Honeygar | |
Claims: | Wide ranging benefits on health |
See also: | Switchel |
Honeygar, also Honegar, is a mix of honey and apple cider vinegar, similar to switchel. Honey and vinegar mixtures such as oxymel have been used for purported health benefits since ancient times.
The name "Honegar" was used by D. C. Jarvis in his book Folk Medicine: A Vermont Doctor's Guide to Good Health (1958). Following the success of Jarvis's book in the US, honegar also enjoyed some popularity in Japan.[1] Many in natural health circles claim that honeygar has wide ranging benefits on health. One particularly repeated claim is its benefits for the symptoms of arthritis, although there is no clinical evidence to support this.[2]
In 1960, copies of Jarvis' book Folk Medicine were seized by the Food and Drug Administration (FDA) in connection with sales of honegar.[3] [4] Physician Louis Lasagna noted that:[5]
In Albany, New York, FDA agents seized $60,000 worth of "Honegar," a mixture of honey and apple cider vinegar, because its labeling failed to bear adequate directions for treating nearly fifty diseases and conditions for which "Honegar" was intended to be used. Seized with the mixture were reprints and quotations from Jarvis' book. (Jarvis was apparently uninvolved in the commercial manufacture of the product.)

### [Entries supplied]
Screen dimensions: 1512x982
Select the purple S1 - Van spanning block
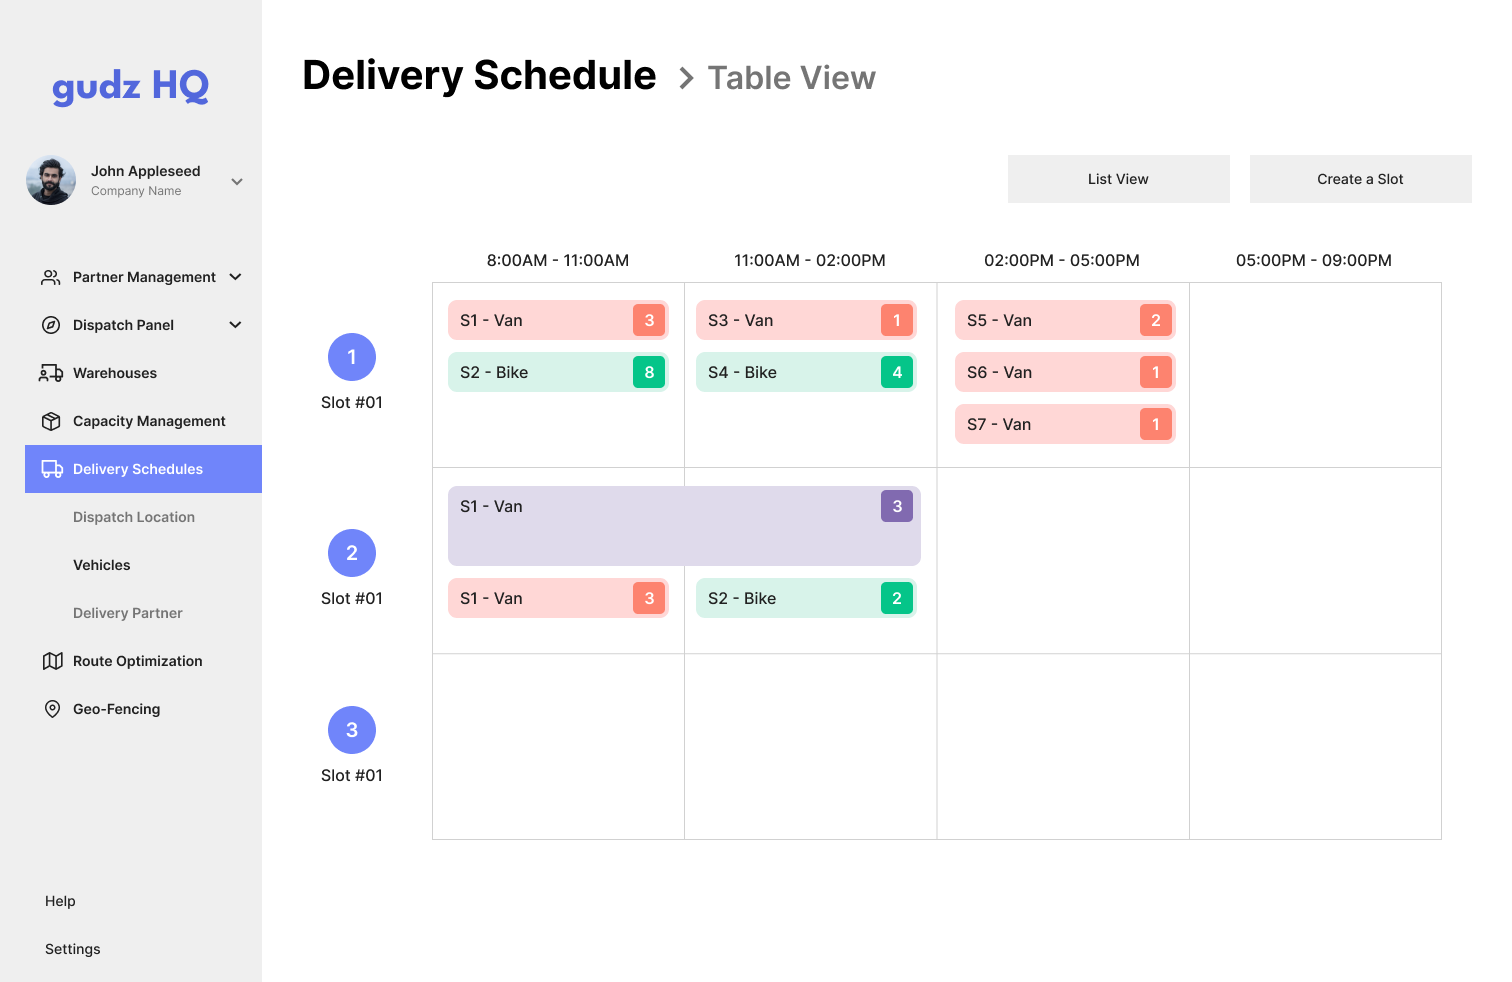pyautogui.click(x=684, y=526)
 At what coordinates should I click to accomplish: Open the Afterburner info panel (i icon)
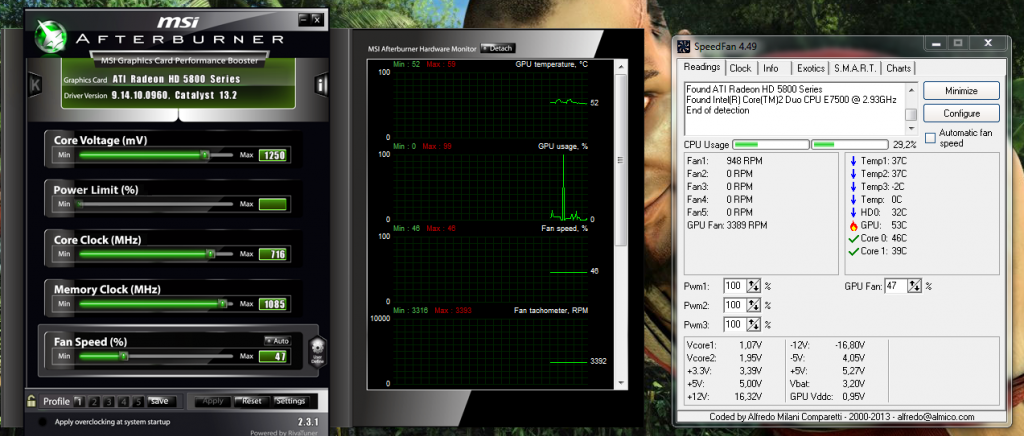coord(322,85)
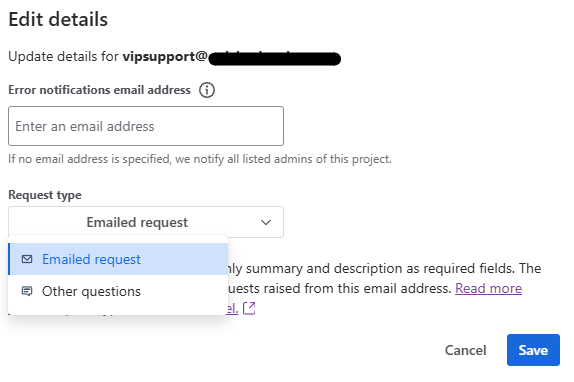Viewport: 574px width, 382px height.
Task: Click the chat bubble icon beside Other questions
Action: 27,291
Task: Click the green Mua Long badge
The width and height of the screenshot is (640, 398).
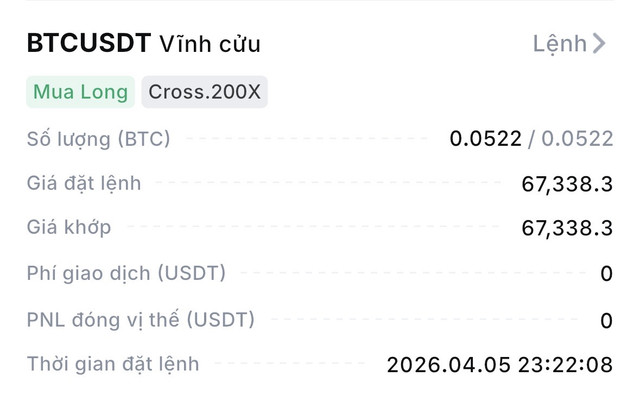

### [Work instruction]
Return the passage of the honeygar text from "Honeygar | |" to "since ancient times.", copied exactly. The items are separate material with no connection to the honeygar text.

### [Answer below]
Honeygar | |
Claims: | Wide ranging benefits on health |
See also: | Switchel |
Honeygar, also Honegar, is a mix of honey and apple cider vinegar, similar to switchel. Honey and vinegar mixtures such as oxymel have been used for purported health benefits since ancient times.